Stored records
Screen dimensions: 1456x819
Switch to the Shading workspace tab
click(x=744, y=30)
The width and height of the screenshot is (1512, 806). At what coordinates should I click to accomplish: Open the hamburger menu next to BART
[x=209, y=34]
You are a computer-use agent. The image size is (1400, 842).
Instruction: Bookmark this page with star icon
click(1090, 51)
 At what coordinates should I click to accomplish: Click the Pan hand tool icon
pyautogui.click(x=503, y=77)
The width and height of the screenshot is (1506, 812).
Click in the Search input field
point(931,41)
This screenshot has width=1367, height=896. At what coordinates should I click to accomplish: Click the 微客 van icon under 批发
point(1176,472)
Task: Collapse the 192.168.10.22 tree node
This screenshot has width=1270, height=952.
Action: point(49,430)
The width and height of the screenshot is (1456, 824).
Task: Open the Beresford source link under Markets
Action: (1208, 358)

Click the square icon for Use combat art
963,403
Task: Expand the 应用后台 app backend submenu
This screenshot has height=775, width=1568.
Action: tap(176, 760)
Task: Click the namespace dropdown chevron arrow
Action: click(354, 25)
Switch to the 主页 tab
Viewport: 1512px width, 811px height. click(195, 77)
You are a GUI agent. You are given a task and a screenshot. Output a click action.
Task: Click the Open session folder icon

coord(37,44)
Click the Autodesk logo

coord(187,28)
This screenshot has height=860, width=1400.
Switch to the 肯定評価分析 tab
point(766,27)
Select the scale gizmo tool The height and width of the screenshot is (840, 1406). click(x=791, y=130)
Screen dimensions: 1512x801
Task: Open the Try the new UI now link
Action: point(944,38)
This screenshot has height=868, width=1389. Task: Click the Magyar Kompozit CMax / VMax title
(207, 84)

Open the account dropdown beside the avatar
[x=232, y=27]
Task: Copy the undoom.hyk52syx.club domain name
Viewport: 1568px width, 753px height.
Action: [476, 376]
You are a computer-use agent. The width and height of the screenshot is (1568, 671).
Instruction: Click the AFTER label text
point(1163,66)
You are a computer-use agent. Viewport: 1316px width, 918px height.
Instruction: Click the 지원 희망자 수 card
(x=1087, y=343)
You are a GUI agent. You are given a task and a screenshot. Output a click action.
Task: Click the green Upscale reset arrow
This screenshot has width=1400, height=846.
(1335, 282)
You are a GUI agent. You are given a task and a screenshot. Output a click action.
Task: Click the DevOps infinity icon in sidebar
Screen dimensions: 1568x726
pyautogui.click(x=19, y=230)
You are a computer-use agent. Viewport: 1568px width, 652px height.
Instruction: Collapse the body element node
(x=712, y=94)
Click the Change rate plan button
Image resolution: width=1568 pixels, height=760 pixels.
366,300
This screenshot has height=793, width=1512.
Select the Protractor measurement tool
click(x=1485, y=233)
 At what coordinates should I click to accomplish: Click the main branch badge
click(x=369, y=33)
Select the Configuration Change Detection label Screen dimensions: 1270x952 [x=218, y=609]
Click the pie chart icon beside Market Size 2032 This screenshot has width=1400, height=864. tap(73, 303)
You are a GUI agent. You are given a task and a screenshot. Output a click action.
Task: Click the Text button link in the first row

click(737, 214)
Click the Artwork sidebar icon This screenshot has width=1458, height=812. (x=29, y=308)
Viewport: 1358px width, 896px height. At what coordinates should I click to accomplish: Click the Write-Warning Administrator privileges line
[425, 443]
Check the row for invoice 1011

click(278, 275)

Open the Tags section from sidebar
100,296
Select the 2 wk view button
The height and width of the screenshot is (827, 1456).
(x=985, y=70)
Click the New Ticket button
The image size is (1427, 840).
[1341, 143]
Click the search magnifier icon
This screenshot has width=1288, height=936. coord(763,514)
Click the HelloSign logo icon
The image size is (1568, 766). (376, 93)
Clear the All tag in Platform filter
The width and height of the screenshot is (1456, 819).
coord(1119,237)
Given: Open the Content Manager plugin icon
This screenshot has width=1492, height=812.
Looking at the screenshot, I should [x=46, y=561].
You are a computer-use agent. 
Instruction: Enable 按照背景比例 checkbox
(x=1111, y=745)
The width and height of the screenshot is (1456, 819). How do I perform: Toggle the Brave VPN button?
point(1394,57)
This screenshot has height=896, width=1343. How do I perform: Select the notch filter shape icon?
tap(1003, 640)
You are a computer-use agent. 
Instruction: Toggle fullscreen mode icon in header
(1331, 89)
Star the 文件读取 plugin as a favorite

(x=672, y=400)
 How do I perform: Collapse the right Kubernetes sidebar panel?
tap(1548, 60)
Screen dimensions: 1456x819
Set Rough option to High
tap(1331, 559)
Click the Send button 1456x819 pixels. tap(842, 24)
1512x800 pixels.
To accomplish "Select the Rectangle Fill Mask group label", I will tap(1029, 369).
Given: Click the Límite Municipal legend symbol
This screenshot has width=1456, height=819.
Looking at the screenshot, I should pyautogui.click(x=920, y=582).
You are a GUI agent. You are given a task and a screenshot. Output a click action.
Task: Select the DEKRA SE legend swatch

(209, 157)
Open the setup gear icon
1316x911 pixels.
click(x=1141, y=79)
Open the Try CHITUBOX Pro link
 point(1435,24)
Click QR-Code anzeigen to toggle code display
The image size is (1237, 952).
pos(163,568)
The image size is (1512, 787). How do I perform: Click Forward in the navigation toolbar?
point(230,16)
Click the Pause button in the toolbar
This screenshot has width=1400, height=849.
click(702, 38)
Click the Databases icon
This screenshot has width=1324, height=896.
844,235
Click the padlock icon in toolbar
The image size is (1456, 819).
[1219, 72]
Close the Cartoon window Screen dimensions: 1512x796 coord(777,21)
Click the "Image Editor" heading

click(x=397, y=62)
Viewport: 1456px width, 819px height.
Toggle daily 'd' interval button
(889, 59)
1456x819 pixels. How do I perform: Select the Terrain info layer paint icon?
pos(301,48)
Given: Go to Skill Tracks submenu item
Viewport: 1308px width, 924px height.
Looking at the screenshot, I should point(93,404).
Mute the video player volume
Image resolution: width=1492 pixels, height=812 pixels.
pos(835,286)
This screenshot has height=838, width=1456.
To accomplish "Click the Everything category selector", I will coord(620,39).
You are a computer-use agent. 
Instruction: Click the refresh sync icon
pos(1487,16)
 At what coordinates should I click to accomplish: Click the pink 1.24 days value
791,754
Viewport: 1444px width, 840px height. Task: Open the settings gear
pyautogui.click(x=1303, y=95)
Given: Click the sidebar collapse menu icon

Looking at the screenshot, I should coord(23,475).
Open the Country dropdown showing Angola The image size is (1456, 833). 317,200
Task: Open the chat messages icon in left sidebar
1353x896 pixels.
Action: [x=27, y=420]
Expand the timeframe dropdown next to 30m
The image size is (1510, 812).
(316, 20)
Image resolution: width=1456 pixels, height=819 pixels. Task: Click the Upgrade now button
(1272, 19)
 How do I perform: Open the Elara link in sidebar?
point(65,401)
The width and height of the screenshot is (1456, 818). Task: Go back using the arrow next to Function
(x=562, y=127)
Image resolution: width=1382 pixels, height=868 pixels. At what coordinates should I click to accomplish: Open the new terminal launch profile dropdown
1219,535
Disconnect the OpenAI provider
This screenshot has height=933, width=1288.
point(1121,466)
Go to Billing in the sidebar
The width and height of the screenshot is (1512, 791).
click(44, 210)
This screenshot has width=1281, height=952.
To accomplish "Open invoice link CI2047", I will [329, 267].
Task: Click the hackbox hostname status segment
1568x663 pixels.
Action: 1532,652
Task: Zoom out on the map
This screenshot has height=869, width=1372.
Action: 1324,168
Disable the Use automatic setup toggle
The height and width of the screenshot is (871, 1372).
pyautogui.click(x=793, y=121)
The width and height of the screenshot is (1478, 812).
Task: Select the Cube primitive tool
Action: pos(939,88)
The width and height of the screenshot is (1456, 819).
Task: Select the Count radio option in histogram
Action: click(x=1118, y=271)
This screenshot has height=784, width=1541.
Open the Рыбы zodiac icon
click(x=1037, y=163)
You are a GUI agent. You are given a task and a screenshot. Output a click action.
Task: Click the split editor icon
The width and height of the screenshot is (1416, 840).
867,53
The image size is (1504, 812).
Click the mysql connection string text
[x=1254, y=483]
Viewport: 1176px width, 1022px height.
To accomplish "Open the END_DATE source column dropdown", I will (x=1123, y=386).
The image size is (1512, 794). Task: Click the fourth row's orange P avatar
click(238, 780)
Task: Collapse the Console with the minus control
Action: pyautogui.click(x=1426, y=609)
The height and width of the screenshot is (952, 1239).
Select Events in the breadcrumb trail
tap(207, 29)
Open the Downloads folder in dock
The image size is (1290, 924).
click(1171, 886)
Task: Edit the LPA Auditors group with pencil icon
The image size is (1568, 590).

Instructions to follow:
How many lines of the data include the word "submenu"? Reply with the number and nothing else.

Response for this exercise:
2